Before I go, one little personal tidbit regarding this game. I remember renting this game from a local video rental place back in 1991. When I returned the game, I forgot to return the photocopy of the game's manual. The guy at the store told me that they would charge my account $2 for every day that I did not return the photocopy of the manual. I never returned to that store. If I were to put a rough estimate on how much money I owed that video store, if it still existed to this day, it would be roughly over $17,000.
Haha. Nice review! It's nifty to see classic NES games reviewed. It is a bummer that the backgrounds are a bit boring, but I don't think the music is all that bad. Kind of catchy in that classic NES way. I also think this is the first time I've seen the game in action - it looks fun. I like the Bubble Bobble way of attacking enemies. I never got around to playing this game, despite the movie being my favorite Disney movie. I remember seeing it on the store shelves, but never thinking to give it a chance. I totally would now if such places still exist. And the reason they don't... Is all your fault! You bankrupted them all with your pamphlet stealing ways.
I went from reading your review to singing it when I clicked the link to that 8-bit version of Under the Sea.
This seems like something I might enjoy. Not too long ago I bought Aladdin on the Super Nintendo and some of my thoughts on that game are very similar to yours on The Little Mermaid. Seeing as how I haven't played any of Capcom's Disney games on the NES, I should probably start with DuckTales, though.
If you're expecting Duck Tales (or Aladdin) here, look elsewhere! I can echo everything that SMS said up there, though one thing he didn't hit upon which was kind of a nick to me was that a lot of the game was pretty monotone. Now I'm doubting myself; I thought there was a currency system or something, and everything was like "1", and there weren't any "5"s or something. I wish there were more collectables. I know that this is an NES game we're talking about, but there were PLENTY of different things to do/collect way back when, even in Duck Tales. Cakes, HUGE GEMS, little dolls, etc.
I don't want to fire it up again (I gave it a 6.0, for the above and how short it is), but I will if I have to!
@NoName I actually never found the pamphlet. Ever.
@Octorockin don't start with the best. Just work your way up to it.
@kriswright Scoop away! It's a fun little game, even if it is too short.

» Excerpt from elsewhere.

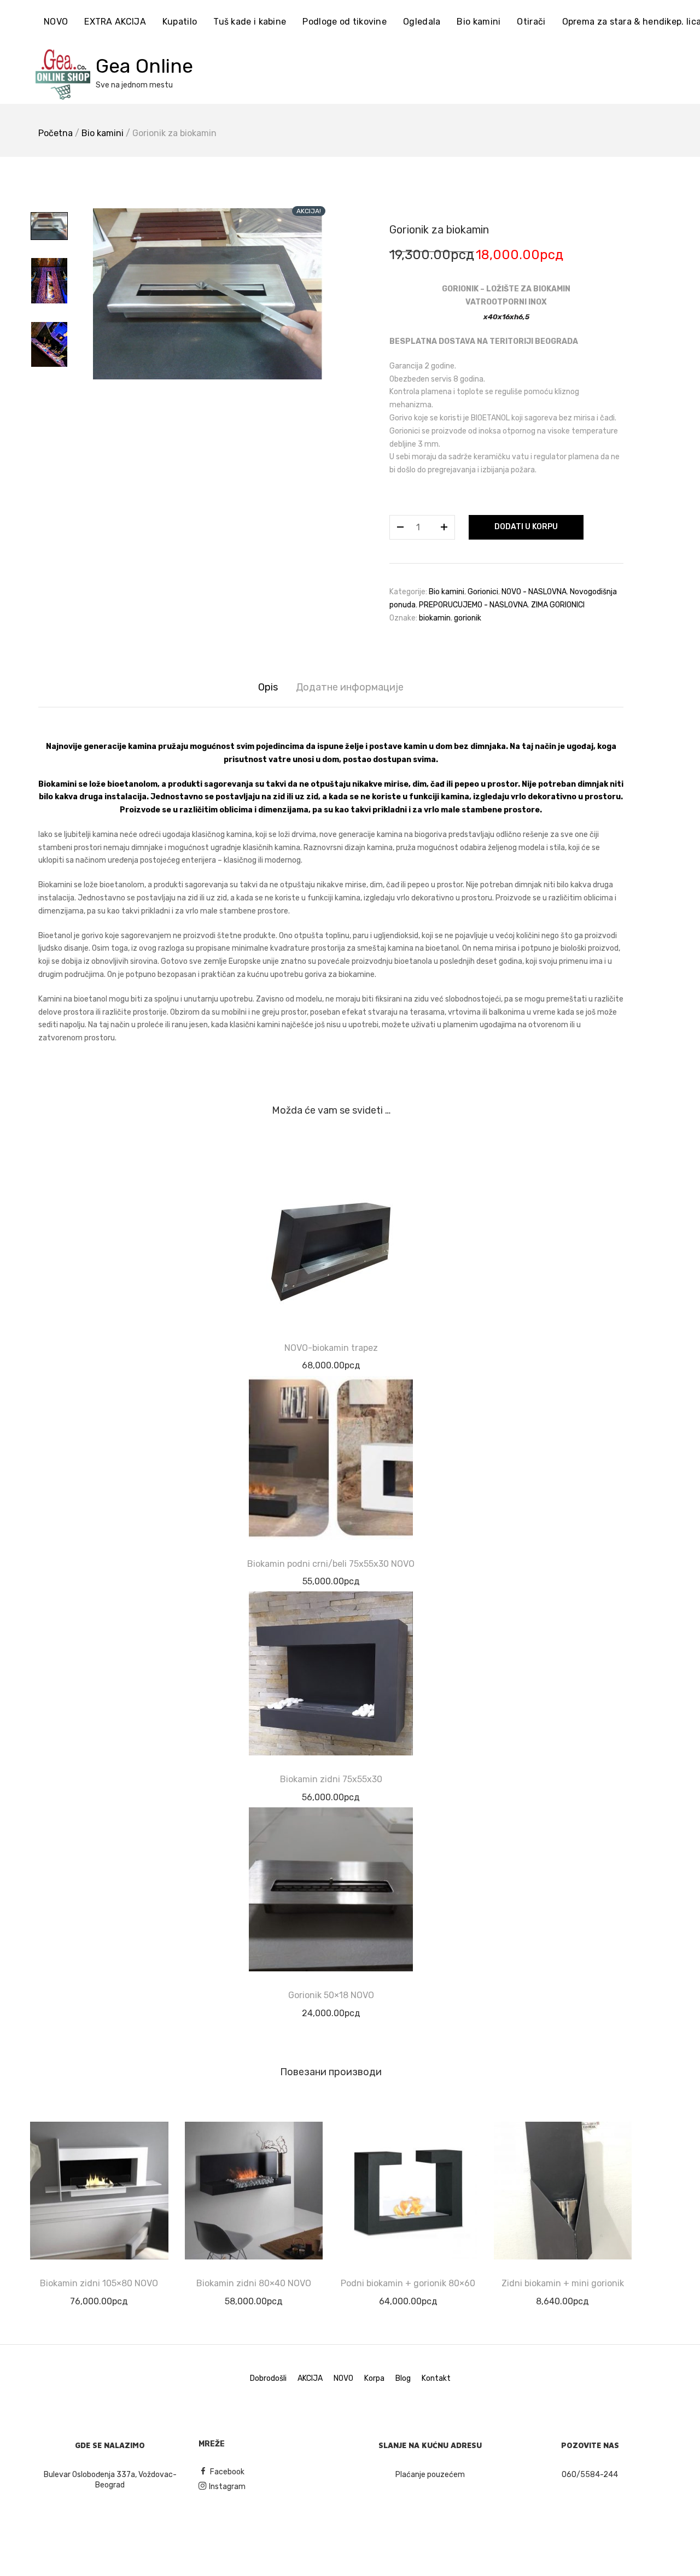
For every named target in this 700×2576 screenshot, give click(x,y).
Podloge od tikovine (344, 21)
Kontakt (436, 2378)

@Mr_Mustache They have items you can pick up just for points but they don't do anything. Maybe you get an extra life after collecting enough. I don't remember, but you can't buy anything in this game. I think you're thinking about Aladdin on the Genesis.
Ah, yes, the one NES Capcom/Disney game I didn't play. Good review! It's making me wonder, is fate telling me to play this one now? I mean...
- It's attack system is, what No name pointed out, like Bubble Bobble. Awesome. - The only Disney/Capcom game I haven't played. - I'm literally in Orlando, FL visiting Disney. The other day we took our little ones to the Magic Kingdom for the first time. My little girl had the choice to dress as any princess. Guess which red head she chose? - A short game is exactly what I need!